#### Answer

a) $y=f(x)$ is differentiable at all points in its domain $[-2,3]$.
b) There are no domain points in $[-2,3]$ where $y=f(x)$ is continuous but not differentiable.
c) There are no domain points in $[-2,3]$where $y=f(x)$ is neither continuous nor differentiable.

#### Work Step by Step

*Some things to remember about differentiability:
- If $f(x)$ is differentiable at $x=c$, then $f(x)$ is continuous at $x=c$. (Theorem 1)
- $f(x)$ is not differentiable at $x=c$ if the secant lines passing $x=c$ fail to take up a limiting position or can only take up a vertical tangent.

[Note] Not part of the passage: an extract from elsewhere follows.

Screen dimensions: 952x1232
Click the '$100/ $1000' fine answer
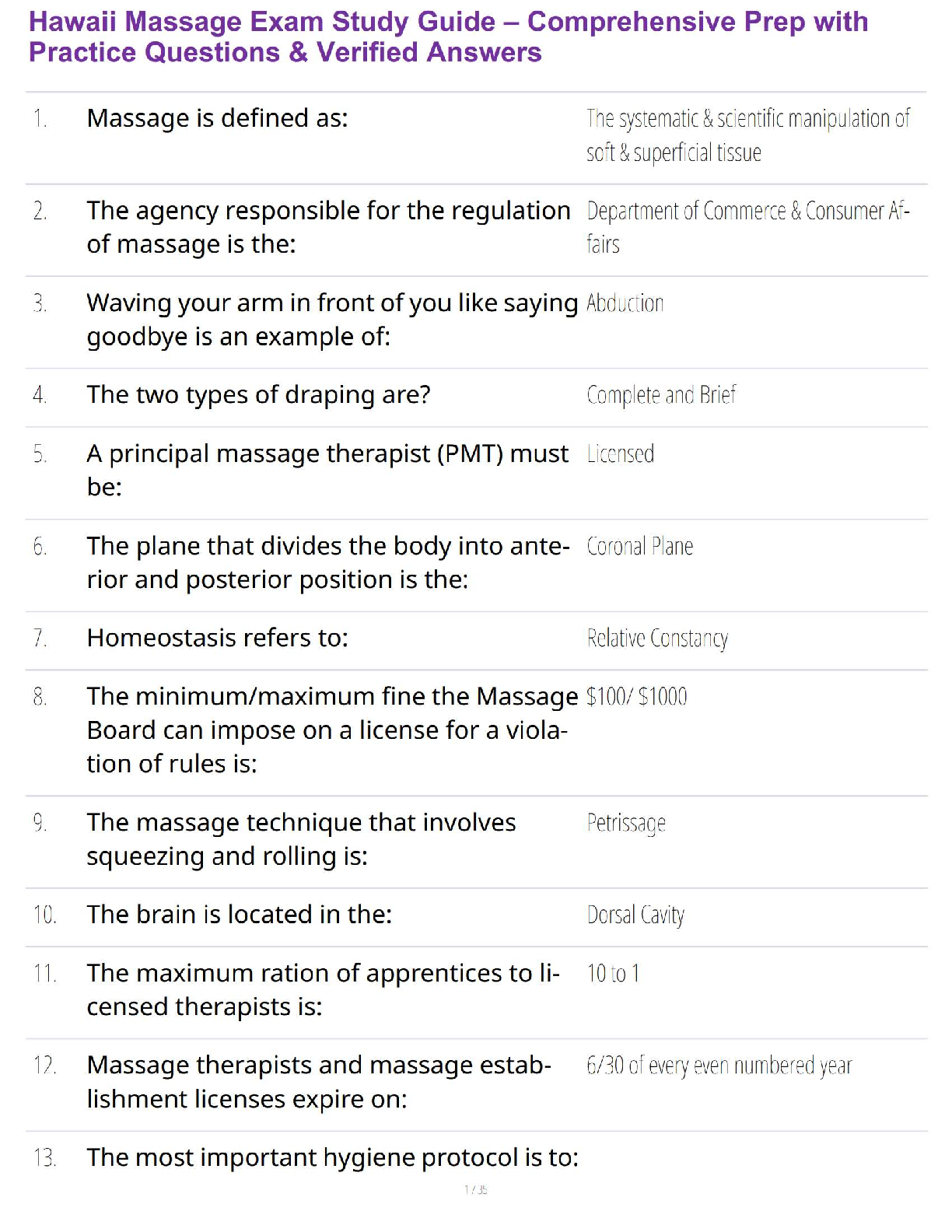click(x=636, y=697)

In other words, we can look at differentiability as the ability to draw a tangent line at a point, or the smoothness of the graph.
a) In this exercise, we have a continuous curve on the closed interval $[-2,3]$. Looking at the curve, we see that it is smooth at all points in the interval; there are no corners or cusps or any points having vertical tangents.
Therefore, we conclude $y=f(x)$ is differentiable at all points in its domain $[-2,3]$.
b) There are no domain points in $[-2,3]$ where $y=f(x)$ is continuous but not differentiable.
c) There are no domain points in $[-2,3]$where $y=f(x)$ is neither continuous nor differentiable, as the graph is a continuous curve in the interval.